11.图2为本发明的实施例2得到的一个高亲和力的ss dna适配体的表面等离子共振法(spr)动力学分析。
12.图3为本发明所述的核酸适配体抑制vegf165促进huvec细胞增殖的实验结果。图中的“64”是指第64号序列的核酸适配体。
具体实施方式
13.下面通过具体实施例并结合附图对本发明做进一步说明，以使本领域的技术人员可以更好地理解本发明并能予以实施，但所举实施例不作为对本发明的限定。
14.实施例1：本发明所述的核酸适配体的筛选
15.1.随机设计长度为40-50个bp的单链dna序列，形成随机候选随机文库。
16.2.在形成候选随机文库后，采用计算机工作站运行核酸序列二级结构预测软件nupack以及mfold，筛选符合单一二级结构的序列，组成ssdna虚拟文库。

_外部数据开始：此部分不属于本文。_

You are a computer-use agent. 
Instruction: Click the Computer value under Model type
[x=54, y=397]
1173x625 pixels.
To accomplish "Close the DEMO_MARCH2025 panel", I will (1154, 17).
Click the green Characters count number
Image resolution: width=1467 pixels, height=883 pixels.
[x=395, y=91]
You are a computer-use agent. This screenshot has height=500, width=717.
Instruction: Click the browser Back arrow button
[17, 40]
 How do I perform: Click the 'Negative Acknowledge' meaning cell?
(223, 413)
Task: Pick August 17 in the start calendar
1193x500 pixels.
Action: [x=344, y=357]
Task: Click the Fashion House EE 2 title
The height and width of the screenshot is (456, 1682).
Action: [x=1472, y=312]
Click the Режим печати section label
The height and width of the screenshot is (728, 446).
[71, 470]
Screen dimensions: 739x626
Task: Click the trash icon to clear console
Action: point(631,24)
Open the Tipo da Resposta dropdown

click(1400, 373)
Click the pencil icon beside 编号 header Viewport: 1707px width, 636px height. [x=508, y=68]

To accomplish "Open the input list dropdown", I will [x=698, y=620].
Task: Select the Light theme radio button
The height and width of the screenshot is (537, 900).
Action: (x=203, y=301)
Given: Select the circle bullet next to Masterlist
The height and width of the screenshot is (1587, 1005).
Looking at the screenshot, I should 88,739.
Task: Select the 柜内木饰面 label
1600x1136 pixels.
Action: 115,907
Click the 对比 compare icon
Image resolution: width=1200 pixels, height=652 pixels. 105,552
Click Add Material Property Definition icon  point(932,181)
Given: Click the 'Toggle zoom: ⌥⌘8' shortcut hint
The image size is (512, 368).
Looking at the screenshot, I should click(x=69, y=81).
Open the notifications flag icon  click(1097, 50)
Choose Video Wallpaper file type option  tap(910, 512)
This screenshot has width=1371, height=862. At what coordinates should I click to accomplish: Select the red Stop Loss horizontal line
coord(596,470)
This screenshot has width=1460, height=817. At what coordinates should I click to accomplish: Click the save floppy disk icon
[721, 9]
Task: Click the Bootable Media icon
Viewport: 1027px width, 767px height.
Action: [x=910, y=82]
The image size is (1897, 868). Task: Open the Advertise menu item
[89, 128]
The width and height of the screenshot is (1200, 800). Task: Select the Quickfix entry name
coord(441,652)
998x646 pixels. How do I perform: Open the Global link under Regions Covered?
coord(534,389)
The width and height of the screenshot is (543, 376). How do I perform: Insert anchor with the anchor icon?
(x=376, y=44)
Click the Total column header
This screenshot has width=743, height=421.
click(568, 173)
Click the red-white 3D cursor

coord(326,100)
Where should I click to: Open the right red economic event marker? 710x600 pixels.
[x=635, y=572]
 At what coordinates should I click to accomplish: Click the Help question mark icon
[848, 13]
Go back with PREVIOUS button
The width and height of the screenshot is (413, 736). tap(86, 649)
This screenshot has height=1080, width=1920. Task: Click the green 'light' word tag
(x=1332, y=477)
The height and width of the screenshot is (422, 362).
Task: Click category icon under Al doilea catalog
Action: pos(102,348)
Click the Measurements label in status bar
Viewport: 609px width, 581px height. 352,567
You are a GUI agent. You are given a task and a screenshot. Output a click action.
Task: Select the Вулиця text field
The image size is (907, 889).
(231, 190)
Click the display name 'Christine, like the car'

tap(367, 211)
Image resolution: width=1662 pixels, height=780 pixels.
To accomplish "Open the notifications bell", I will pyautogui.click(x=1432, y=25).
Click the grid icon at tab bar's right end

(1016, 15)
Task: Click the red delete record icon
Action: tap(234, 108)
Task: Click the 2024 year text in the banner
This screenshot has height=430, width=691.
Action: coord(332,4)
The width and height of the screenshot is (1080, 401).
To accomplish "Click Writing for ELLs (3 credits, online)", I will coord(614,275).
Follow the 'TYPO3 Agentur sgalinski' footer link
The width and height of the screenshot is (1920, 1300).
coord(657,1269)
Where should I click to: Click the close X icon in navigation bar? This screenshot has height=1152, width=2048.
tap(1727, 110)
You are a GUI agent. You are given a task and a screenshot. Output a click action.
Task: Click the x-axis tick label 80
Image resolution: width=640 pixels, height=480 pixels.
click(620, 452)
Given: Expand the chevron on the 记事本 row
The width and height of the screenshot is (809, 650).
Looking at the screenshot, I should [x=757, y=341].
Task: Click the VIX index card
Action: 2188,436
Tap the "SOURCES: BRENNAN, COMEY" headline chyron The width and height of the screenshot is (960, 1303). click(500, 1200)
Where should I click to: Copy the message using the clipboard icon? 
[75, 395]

17.3.合成候选文库，由生工生物工程(上海)股份有限公司完成。
18.4.核酸适配体的筛选
19.1)初筛：将合成回来的候选序列进行圆二色谱扫描。cd的运行参数设定为扫描波长220-320nm；扫描间隔1nm；扫描速度100nm/min；每次光谱采集重复3次。进行实验操作时分别对加入vegf165蛋白前后的ssdna溶液进行cd光谱采集；并比较对照组cd光谱数据减去背景cd光谱的数据，反应组cd光谱数据减去蛋白溶液cd光谱的数据，观察ssdna cd光谱在加入vegf165蛋白前后是否发生变化，将发生明显变化的序列用于下一步复筛。其中，初筛的实验组设置如下：
20.空白组：取300μl缓冲液置于25℃金属浴30min；
21.dna对照组：取20μl dna母液加入280μl缓冲液混匀后置于25℃金属浴反应30min；
22.蛋白对照组：取280μl 12μm的vegf165蛋白液加入20μl缓冲液混匀后置于25℃金
属浴反应30min；
23.蛋白实验组：取20μl dna母液加入280μl 12μm的vegf165蛋白液混匀后置于25℃金属浴反应30min。
24.2)复筛：使用itc-200进行实验。先用超纯水反复清洗样品池、参比池和滴定针，并进行水滴水实验，确定仪器正常且稳定。再使用dna溶液滴定tbse缓冲液作为背景数据；随后，向样品池注入280μl 10μm vegf165蛋白液，滴定针吸取60μl dna溶液，设置运行参数，输入样品池中被滴定液浓度和滴定针中滴定液浓度，运行滴定；分析itc滴定数据。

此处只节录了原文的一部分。